• [ENTRIES SHOWN]
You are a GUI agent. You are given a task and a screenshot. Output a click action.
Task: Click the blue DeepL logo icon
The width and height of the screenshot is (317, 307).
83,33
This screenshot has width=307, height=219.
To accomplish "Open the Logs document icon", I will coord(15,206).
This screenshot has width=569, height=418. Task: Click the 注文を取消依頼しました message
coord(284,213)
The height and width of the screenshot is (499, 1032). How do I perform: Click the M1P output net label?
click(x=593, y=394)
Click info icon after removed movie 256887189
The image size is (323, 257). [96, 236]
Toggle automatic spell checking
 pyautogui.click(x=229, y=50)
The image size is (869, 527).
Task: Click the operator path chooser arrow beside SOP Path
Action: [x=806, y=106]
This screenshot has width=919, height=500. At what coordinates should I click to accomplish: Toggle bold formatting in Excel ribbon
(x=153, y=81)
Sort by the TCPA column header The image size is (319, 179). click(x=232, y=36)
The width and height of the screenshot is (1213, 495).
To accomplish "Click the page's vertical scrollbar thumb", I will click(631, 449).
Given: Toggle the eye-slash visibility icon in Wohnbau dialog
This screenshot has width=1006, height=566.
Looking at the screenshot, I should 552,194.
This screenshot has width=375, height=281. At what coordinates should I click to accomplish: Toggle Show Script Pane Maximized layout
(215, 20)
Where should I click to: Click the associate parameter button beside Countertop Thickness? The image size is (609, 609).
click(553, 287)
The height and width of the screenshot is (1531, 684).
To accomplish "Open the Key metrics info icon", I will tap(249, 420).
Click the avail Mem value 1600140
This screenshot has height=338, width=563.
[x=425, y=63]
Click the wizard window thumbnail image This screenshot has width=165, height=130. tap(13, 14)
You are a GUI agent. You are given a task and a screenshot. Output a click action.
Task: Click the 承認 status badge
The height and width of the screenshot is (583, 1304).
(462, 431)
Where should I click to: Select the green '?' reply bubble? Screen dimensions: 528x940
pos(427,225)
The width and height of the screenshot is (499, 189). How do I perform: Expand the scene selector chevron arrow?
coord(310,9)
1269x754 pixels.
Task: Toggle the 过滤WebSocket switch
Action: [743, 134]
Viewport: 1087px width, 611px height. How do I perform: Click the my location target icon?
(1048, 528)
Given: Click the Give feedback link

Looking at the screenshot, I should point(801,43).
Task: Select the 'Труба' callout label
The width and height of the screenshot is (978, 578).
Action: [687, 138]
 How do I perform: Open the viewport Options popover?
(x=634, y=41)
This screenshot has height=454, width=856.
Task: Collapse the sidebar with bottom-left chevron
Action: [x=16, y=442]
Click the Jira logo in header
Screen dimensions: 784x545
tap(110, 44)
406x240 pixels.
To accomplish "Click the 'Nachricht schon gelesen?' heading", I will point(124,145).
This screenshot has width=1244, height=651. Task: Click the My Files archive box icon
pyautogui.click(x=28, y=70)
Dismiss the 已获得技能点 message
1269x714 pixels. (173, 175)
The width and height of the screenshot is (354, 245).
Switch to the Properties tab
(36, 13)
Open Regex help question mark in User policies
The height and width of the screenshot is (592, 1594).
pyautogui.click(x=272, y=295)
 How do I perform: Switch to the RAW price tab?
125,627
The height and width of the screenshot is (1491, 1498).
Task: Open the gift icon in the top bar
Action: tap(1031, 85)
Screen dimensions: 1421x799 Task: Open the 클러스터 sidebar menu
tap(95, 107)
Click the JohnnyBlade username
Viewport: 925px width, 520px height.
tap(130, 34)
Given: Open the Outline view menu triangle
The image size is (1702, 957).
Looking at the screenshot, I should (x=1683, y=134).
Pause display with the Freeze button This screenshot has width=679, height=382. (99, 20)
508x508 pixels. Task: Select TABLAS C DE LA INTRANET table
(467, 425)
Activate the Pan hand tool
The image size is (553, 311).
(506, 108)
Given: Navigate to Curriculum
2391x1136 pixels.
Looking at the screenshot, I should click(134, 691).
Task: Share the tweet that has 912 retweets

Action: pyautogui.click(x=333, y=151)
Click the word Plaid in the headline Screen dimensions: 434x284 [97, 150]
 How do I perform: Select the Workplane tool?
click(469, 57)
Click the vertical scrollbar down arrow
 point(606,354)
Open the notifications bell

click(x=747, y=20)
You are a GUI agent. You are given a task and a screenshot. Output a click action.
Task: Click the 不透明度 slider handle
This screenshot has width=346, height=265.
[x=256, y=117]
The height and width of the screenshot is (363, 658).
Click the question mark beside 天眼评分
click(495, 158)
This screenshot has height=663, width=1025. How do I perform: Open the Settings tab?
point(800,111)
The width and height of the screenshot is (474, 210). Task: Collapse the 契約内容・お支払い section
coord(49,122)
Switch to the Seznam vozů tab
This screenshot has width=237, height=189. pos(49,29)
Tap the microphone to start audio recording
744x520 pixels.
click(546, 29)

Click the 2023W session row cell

• [TASK STATEMENT] Please give the items above as a numbered list, from the line containing "How do I perform: Switch" through the line containing "[x=256, y=117]", leaving out blank lines.

• [OUTPUT BELOW]
1.  How do I perform: Switch to the RAW price tab?
2. 125,627
3. The height and width of the screenshot is (1491, 1498).
4. Task: Open the gift icon in the top bar
5. Action: tap(1031, 85)
6. Screen dimensions: 1421x799 Task: Open the 클러스터 sidebar menu
7. tap(95, 107)
8. Click the JohnnyBlade username
9. Viewport: 925px width, 520px height.
10. tap(130, 34)
11. Given: Open the Outline view menu triangle
12. The image size is (1702, 957).
13. Looking at the screenshot, I should (x=1683, y=134).
14. Pause display with the Freeze button This screenshot has width=679, height=382. (99, 20)
15. 508x508 pixels. Task: Select TABLAS C DE LA INTRANET table
16. (467, 425)
17. Activate the Pan hand tool
18. The image size is (553, 311).
19. (506, 108)
20. Given: Navigate to Curriculum
21. 2391x1136 pixels.
22. Looking at the screenshot, I should click(134, 691).
23. Task: Share the tweet that has 912 retweets
24. Action: pyautogui.click(x=333, y=151)
25. Click the word Plaid in the headline Screen dimensions: 434x284 [97, 150]
26.  How do I perform: Select the Workplane tool?
27. click(469, 57)
28. Click the vertical scrollbar down arrow
29.  point(606,354)
30. Open the notifications bell
31. click(x=747, y=20)
32. You are a GUI agent. You are given a task and a screenshot. Output a click action.
33. Task: Click the 不透明度 slider handle
34. This screenshot has width=346, height=265.
35. [x=256, y=117]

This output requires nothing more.